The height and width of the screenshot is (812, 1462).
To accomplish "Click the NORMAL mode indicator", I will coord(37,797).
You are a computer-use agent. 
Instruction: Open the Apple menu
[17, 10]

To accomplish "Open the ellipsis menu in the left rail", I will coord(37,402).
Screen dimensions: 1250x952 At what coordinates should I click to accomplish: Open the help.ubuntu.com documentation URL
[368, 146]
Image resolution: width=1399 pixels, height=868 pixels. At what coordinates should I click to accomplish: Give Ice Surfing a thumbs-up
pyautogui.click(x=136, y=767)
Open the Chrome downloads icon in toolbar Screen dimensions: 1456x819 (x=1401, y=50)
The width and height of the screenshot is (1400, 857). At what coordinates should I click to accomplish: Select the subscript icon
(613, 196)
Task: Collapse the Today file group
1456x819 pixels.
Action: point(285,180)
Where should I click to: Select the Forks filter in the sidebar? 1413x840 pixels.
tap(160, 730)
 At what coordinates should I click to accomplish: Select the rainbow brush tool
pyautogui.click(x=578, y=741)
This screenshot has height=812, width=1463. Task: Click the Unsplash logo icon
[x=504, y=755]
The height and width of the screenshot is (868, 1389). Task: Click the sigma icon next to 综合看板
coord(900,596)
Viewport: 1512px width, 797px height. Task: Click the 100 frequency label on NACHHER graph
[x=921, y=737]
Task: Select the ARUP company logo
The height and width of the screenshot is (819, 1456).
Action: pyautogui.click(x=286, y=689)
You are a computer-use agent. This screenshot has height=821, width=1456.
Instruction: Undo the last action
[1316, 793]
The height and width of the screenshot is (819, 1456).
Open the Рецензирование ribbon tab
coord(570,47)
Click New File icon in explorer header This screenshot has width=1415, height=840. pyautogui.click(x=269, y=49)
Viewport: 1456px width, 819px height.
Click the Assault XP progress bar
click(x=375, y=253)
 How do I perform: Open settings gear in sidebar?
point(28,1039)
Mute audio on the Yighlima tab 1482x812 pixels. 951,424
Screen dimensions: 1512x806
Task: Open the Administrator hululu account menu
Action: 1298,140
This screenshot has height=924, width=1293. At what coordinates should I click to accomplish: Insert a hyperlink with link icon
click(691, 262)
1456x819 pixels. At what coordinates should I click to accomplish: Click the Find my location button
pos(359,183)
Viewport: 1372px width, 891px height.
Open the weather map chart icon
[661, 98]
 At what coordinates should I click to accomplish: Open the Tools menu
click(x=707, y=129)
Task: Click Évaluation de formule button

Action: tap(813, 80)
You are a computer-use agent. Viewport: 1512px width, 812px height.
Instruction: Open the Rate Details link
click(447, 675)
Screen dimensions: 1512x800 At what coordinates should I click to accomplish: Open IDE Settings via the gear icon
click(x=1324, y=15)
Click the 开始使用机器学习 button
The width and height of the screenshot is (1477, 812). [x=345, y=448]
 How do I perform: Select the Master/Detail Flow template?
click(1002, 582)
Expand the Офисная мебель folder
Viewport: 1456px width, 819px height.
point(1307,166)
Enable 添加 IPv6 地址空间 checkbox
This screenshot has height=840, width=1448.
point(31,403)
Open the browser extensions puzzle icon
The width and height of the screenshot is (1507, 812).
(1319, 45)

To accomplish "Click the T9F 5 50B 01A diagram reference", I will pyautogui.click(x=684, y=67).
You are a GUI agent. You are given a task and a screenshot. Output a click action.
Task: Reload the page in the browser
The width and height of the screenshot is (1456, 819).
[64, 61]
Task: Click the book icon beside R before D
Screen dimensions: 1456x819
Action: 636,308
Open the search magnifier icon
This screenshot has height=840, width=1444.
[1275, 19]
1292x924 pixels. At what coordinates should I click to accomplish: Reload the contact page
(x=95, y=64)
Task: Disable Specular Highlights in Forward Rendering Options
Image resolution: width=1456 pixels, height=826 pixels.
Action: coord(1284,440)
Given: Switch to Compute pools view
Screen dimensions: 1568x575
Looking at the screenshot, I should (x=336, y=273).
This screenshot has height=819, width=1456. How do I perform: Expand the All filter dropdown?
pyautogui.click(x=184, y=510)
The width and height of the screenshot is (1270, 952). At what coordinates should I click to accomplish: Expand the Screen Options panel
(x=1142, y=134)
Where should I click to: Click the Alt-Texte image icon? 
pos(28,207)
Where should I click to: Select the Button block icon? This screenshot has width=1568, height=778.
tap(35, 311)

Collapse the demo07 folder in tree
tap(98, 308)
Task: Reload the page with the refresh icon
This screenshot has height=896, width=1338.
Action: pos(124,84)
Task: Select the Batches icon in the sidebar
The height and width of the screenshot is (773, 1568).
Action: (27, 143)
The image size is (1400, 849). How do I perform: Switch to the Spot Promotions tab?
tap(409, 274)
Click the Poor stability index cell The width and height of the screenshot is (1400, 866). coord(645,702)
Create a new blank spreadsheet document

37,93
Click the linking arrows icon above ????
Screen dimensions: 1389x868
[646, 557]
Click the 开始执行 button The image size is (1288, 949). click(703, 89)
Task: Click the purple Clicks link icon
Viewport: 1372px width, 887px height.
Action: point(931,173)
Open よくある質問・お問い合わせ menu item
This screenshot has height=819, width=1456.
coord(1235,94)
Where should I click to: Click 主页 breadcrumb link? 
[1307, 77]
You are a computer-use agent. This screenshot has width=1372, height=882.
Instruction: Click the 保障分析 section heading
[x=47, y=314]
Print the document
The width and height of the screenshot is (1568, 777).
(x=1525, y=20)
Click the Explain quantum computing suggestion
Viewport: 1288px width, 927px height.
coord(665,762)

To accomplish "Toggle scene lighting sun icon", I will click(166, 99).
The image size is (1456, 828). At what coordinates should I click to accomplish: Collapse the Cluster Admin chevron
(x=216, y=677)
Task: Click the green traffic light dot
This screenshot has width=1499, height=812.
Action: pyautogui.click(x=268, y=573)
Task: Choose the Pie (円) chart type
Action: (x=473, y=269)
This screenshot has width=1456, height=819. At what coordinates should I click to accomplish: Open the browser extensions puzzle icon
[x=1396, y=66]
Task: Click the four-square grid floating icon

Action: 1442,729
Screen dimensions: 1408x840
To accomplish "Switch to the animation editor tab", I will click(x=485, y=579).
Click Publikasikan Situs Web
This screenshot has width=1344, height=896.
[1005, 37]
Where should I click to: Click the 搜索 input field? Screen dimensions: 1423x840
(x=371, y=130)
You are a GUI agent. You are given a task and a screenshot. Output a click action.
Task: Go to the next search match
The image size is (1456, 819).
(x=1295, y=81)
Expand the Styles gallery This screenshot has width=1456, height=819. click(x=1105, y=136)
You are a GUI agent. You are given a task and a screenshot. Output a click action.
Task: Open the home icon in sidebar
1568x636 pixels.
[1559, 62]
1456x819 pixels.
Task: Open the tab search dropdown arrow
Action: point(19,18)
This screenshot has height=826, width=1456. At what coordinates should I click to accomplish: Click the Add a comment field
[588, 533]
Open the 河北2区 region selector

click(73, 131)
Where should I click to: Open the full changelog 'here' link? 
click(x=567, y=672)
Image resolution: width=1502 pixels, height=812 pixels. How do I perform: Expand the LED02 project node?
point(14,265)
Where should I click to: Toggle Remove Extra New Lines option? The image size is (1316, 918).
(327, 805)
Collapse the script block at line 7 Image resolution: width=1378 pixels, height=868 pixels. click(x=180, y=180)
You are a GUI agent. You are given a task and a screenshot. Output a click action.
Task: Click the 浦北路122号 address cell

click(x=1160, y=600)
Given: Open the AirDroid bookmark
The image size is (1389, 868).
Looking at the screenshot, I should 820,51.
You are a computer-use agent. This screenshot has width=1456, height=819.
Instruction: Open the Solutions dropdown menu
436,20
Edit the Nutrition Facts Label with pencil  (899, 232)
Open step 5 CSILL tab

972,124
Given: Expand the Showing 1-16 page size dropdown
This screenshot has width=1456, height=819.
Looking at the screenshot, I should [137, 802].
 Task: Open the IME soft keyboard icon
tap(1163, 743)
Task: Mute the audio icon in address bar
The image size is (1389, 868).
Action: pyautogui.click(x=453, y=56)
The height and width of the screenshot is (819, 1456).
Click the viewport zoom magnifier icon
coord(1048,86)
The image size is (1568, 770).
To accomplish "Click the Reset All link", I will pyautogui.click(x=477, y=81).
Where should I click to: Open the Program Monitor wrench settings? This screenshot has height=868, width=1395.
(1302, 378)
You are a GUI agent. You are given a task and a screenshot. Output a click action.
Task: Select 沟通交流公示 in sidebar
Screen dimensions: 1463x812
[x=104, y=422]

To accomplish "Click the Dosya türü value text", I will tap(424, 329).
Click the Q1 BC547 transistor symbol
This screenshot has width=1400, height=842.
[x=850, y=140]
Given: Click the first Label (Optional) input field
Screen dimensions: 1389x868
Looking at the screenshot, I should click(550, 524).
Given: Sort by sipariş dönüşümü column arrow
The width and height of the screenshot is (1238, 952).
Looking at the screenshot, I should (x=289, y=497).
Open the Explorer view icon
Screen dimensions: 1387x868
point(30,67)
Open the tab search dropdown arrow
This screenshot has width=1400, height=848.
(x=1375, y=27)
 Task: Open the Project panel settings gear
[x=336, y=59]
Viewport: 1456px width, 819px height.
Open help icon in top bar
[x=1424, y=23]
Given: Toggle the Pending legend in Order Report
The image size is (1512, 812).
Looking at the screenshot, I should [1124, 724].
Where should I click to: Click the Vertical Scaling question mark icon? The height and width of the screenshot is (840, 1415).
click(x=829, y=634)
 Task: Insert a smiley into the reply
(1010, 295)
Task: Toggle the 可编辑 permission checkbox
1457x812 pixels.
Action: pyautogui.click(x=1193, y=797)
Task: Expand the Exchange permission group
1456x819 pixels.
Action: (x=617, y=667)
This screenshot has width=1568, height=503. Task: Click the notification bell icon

┄┄┄┄┄┄

**Work to complete**
If a line in the records contains the string "group", copy it out.

**Response box**
Task: Collapse the Today file group
Task: Expand the Exchange permission group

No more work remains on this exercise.